This must be something relatively new as I have gotten rooms that were were far below the quality of the Marriott Desert Springs Villas weeks that I've exchanged.  Our very first exchange was into the Pono Kai resort on Kauai in 1995 and that almost turned us off to timesharing.  Another was a 1 BR at the Maui Schooner Resort in 2003 in exchange for our entire 2 BR DSV suite.  Clearly inferior to DSV.


----------



## Judy (Mar 1, 2007)

We exchanged in the spring of 2005.  The resort I exchanged into had just been remodeled.  The hotel it was attached to was remodeled less than a year previously.  It had an onsite restaurant, a bar, weekly rum punch parties with live entertainment, and a world-class SCUBA diving operation.  Yet Interval gave it a low quality rating.  Go figure.
I've been to some highly rated resorts that I didn't like at all.  IMHO, II's quality filters are not at all helpful.:annoyed:


----------



## CatLovers (Mar 5, 2007)

*Caution in using LIAT*



elina said:


> We were thinking of using LIAT-airline. It is a direct flight and very good price also. I believe there is no Sheraton in Antigua.

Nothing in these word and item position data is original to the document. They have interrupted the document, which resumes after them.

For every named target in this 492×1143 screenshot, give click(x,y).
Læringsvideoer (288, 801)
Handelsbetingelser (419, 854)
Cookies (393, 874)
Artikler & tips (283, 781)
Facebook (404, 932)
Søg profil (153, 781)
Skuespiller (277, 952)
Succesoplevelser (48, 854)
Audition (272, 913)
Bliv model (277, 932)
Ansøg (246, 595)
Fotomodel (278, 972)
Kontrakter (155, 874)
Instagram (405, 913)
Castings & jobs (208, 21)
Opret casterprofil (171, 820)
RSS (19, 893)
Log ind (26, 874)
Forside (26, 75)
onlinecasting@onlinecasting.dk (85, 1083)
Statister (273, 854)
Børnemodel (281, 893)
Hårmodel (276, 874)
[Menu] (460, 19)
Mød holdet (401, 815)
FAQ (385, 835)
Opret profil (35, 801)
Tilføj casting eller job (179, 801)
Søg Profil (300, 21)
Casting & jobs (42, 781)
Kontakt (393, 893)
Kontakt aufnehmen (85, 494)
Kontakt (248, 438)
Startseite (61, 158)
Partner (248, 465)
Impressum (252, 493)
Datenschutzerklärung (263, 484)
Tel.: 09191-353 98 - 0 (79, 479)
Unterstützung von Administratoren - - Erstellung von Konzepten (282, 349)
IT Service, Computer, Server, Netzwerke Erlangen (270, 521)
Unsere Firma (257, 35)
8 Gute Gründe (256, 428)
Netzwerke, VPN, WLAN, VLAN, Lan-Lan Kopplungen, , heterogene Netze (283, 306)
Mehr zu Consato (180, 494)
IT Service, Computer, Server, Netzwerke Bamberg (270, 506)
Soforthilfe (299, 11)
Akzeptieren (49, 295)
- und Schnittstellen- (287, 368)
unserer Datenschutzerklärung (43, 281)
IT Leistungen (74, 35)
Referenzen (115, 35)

Just a quick word of caution about using LIAT.  They are notorious for overbooking, and in that part of the world, their follow-up action and compensation is non-existent.  We were scheduled to fly TAB-BGI on a direct flight on Feb 23; flight was overbooked, and their only solution for 12 people stranded was to come back tomorrow and stand-by for the same flight (they only have one flight a day).  We had to make a connection back to Canada so this would not work for us.  The agent simply shrugged his shoulders and walked away into a back office.  Ultimately, we had to walk over to an independent travel agent who routed us thru POS on our own dime, and $800 later we made it to BGI very late that night.  We're filing a cliam with LIAT, but I'm not holding my breath that I will even get one dime back from them.  I also contacted my credit card company to file a complaint, so may be able to recover a portion from that avenue.

Anyway, if you fly LIAT, remember that you are in a part of the world where US and EU rules do not apply, and be prepared to be flexible with your plans.  As long as you do not have another connection pushing you, and you can tolerate island-time, you'll be fine.


----------